İlk olarak 1952 yılında yayımlanan Yaşlı Adam ve Deniz, yaşlı bir Kübalı balıkçının dev bir kılıçbalığıyla verdiği büyük mücadelenin hikayesi. Azim ve cesaret kavramları üzerinden çok ustalıklı bir anlatı oluşturan Hemingway, okurlarına 148 sayfa boyunca soluklarını tutarak okuyacakları bir savaşı anlatıyor. Florida sahillerinden okyanusa açılan Kübalı balıkçı, uzun zamandır yakalamayı kafaya koyduğu ancak bir türlü rastlayamadığı kılıçbalığıyla, balığın Gulf Stream’e kapılması sonucunda nihayet karşılaşıyor.

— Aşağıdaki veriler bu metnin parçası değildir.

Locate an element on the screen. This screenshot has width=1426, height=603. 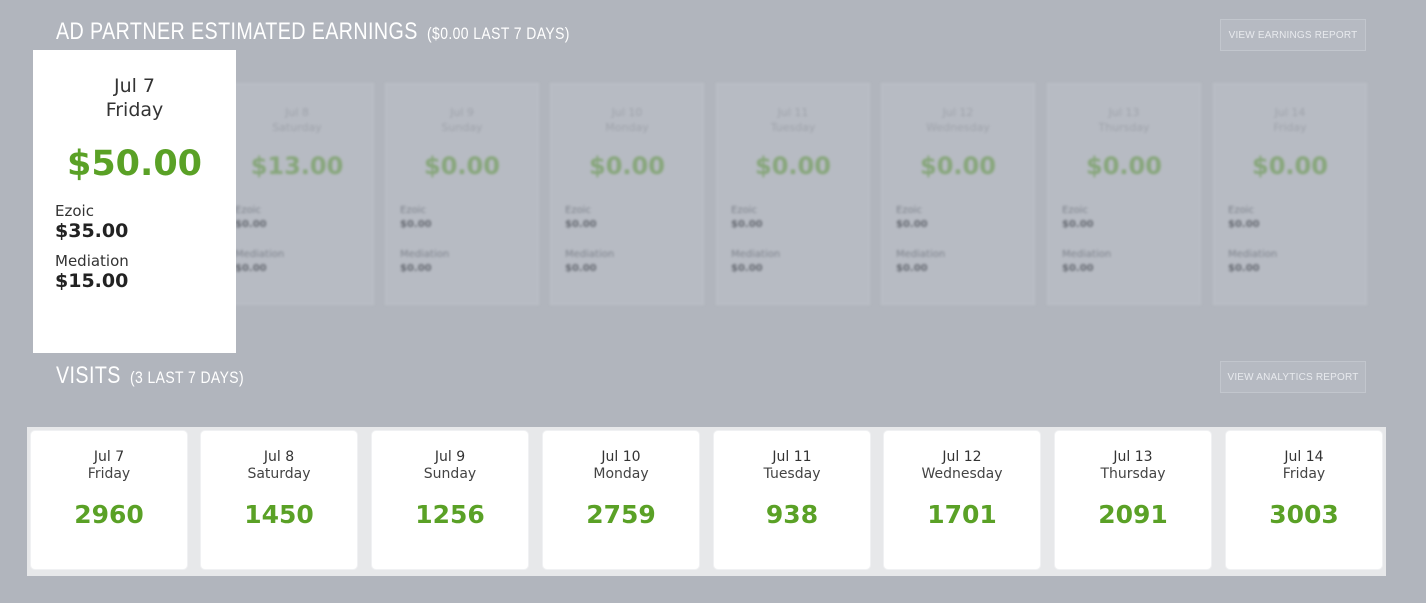
focused-card-weekday: Friday is located at coordinates (134, 110). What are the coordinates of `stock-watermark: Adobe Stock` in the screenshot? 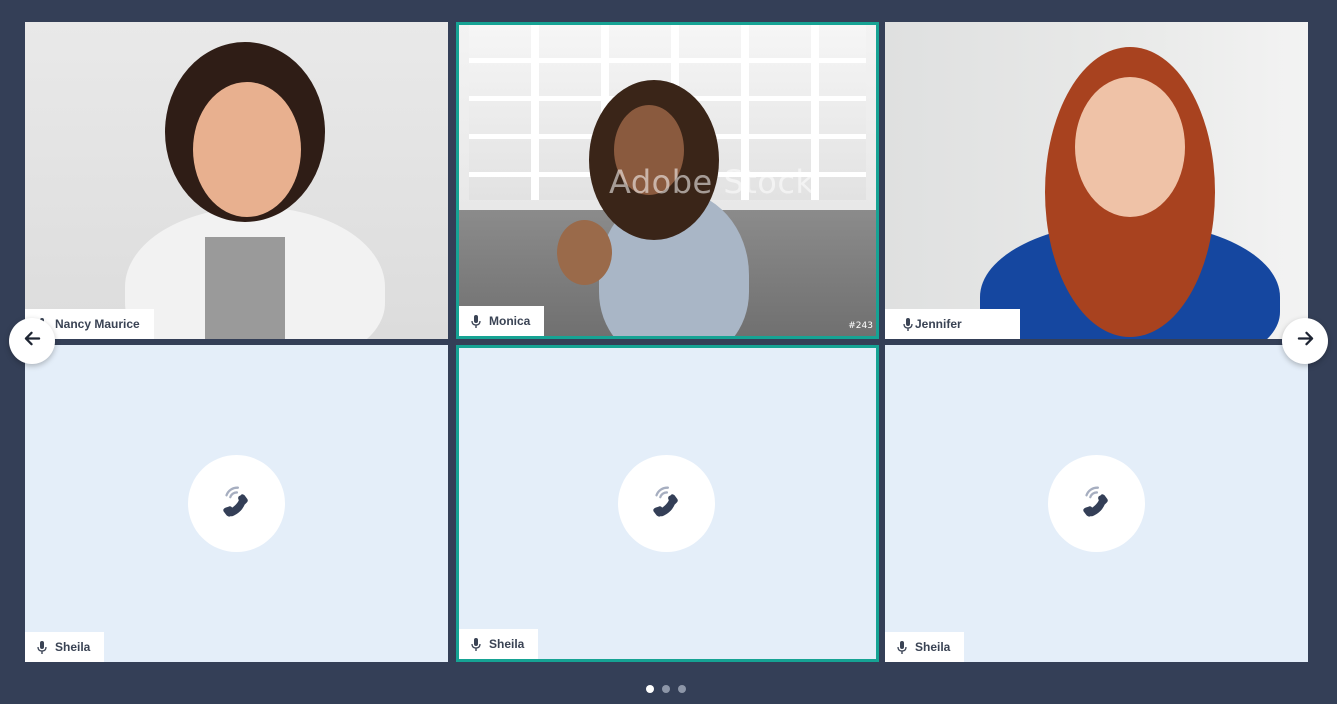 It's located at (712, 182).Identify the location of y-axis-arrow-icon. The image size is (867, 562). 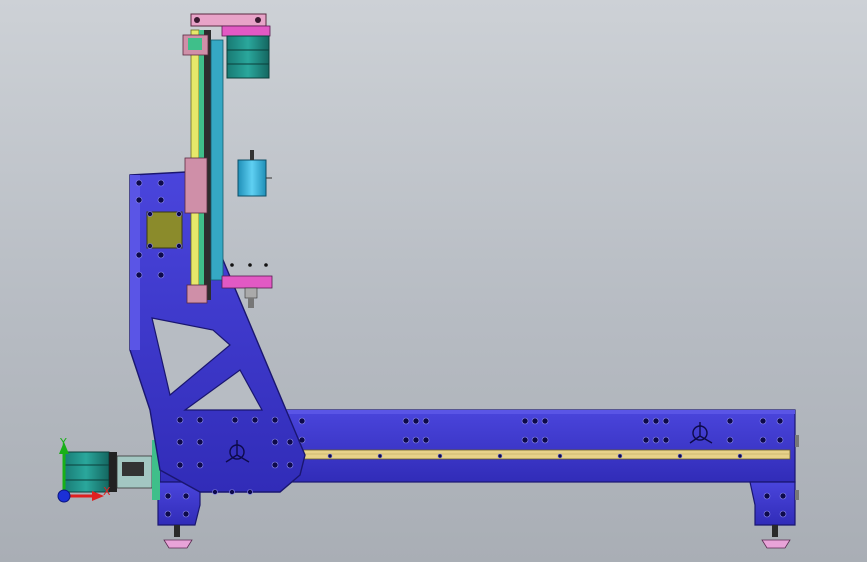
(64, 469).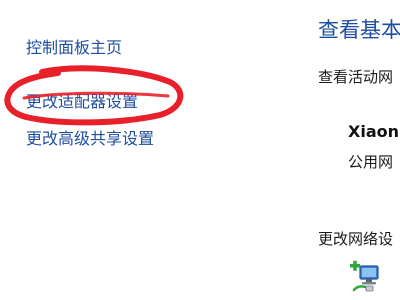 This screenshot has width=400, height=300. Describe the element at coordinates (356, 77) in the screenshot. I see `active-networks-heading: 查看活动网` at that location.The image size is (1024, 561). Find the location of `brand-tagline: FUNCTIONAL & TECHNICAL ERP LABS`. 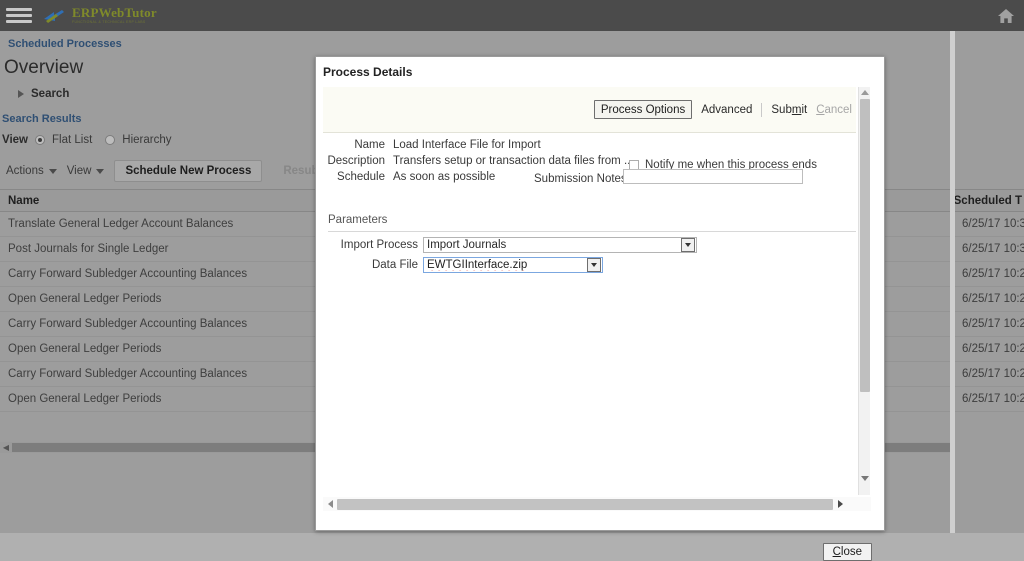

brand-tagline: FUNCTIONAL & TECHNICAL ERP LABS is located at coordinates (109, 22).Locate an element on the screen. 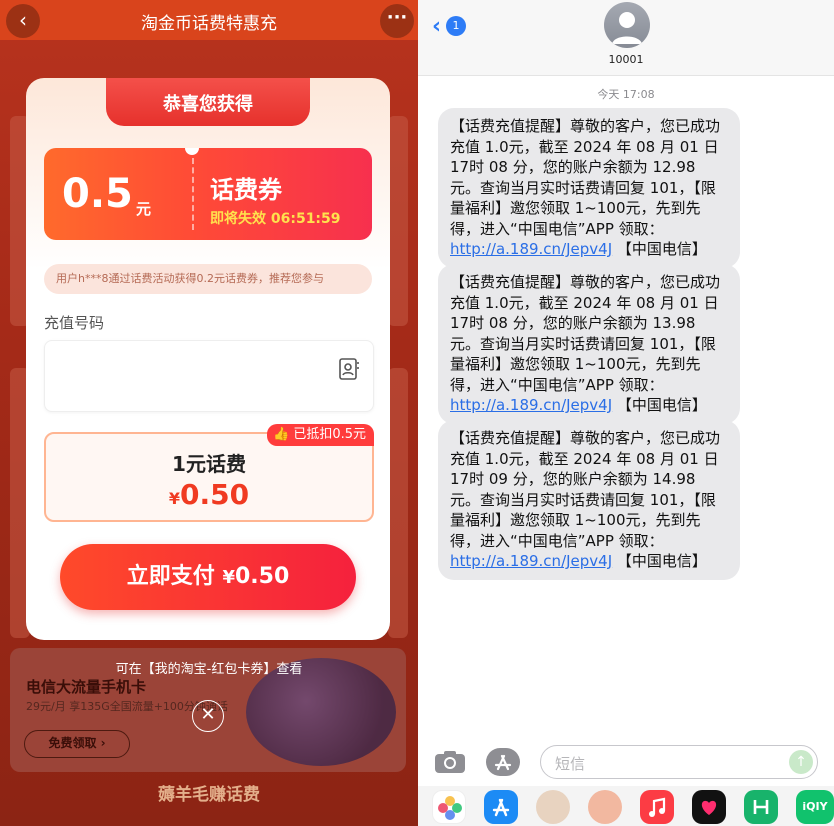 This screenshot has height=826, width=834. contact-name: 10001 is located at coordinates (626, 60). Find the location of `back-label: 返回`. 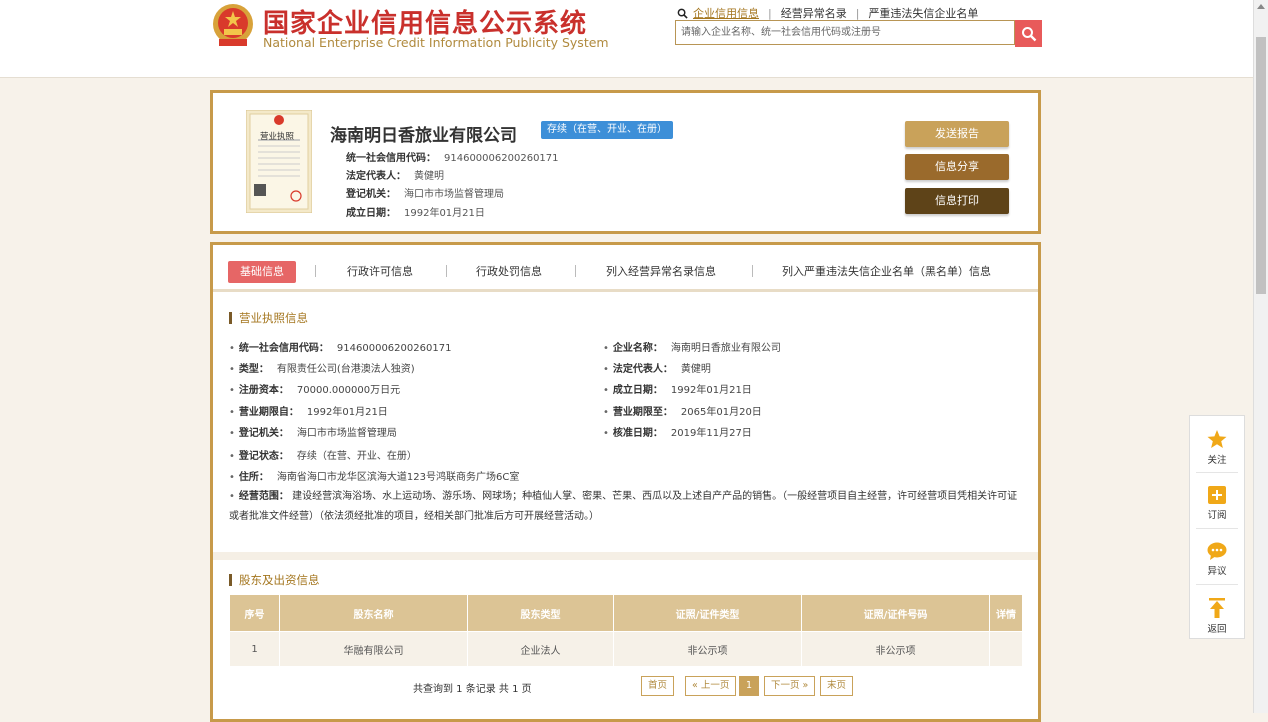

back-label: 返回 is located at coordinates (1217, 630).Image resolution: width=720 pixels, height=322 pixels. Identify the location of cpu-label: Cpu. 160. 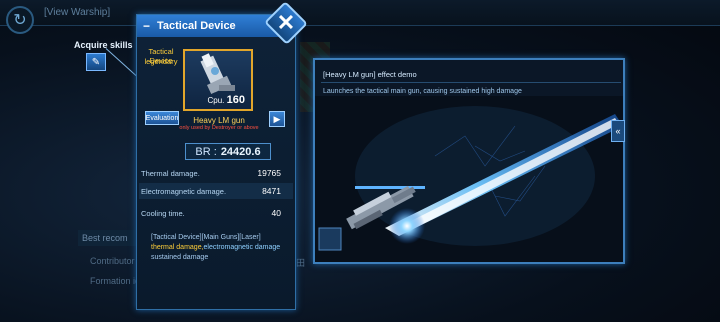
(227, 100).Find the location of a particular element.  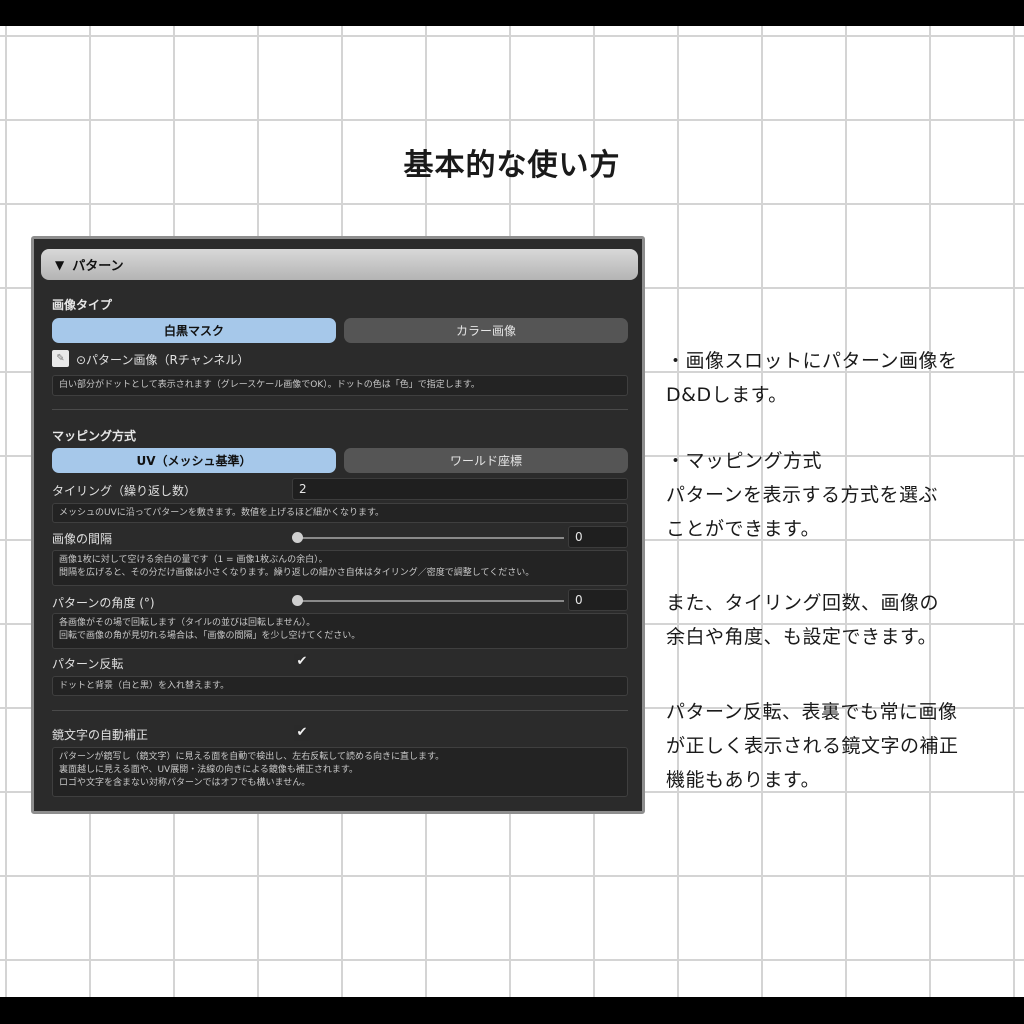

page-title: 基本的な使い方 is located at coordinates (512, 166).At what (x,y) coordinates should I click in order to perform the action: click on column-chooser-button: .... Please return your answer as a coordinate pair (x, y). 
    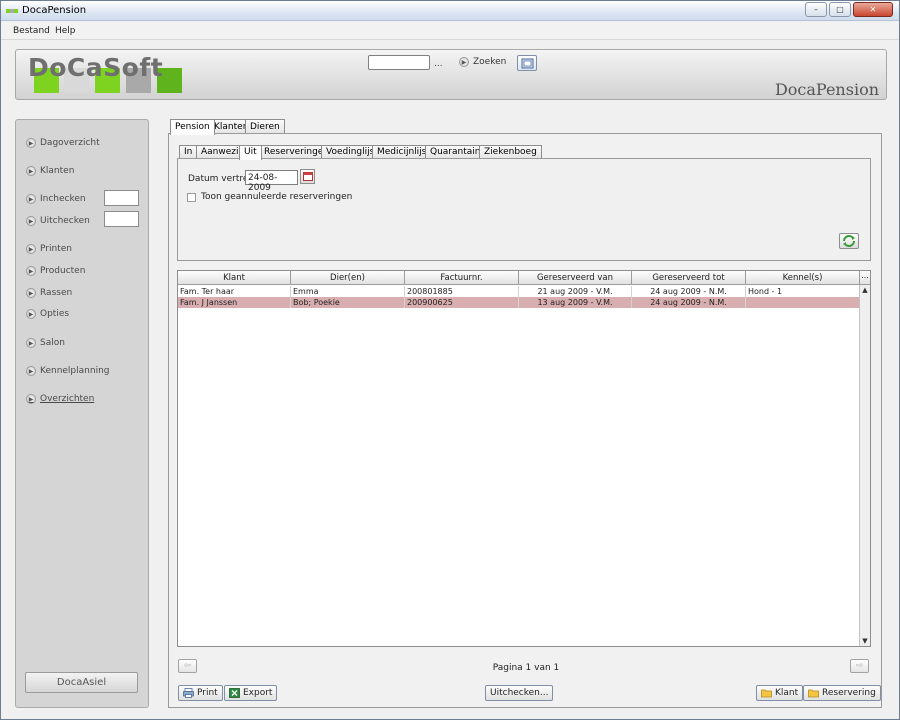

Bir adamla bir balığın mücadelesi en fazla ne kadar etkileyici olabilir? İşte, bu sorunun cevabı Hemingway’in kendine has çarpıcı ve ustalıklı anlatımı sayesinde bambaşka bir noktaya taşınıyor. Tam seksen dört gün boyunca açıldığı denizden eli boş dönen balıkçı Santiago, avını elinden kaçırmamak için çakısıyla, mızrağıyla, kimi zaman da elleriyle savaşıyor. Elbette o bunu yaparken, balık da hayatta kalma mücadelesi veriyor.
Yaşlı Adam ve Deniz, bazı okurlar ve edebiyat otoriteleri tarafından sembolik bir anlatı olarak değerlendirilmiş. Onlara göre roman bazı noktalarında kapitalizmi eleştiriyor, bazılarında ise İncil’e göndermeler yapıyormuş. Ancak Hemingway bu tespitleri kesinlikle reddediyor ve ekliyor: “Kitapta sembolizme ilişkin hiçbir şey yok. Deniz bildiğimiz deniz, yaşlı adam da yaşlı adam.”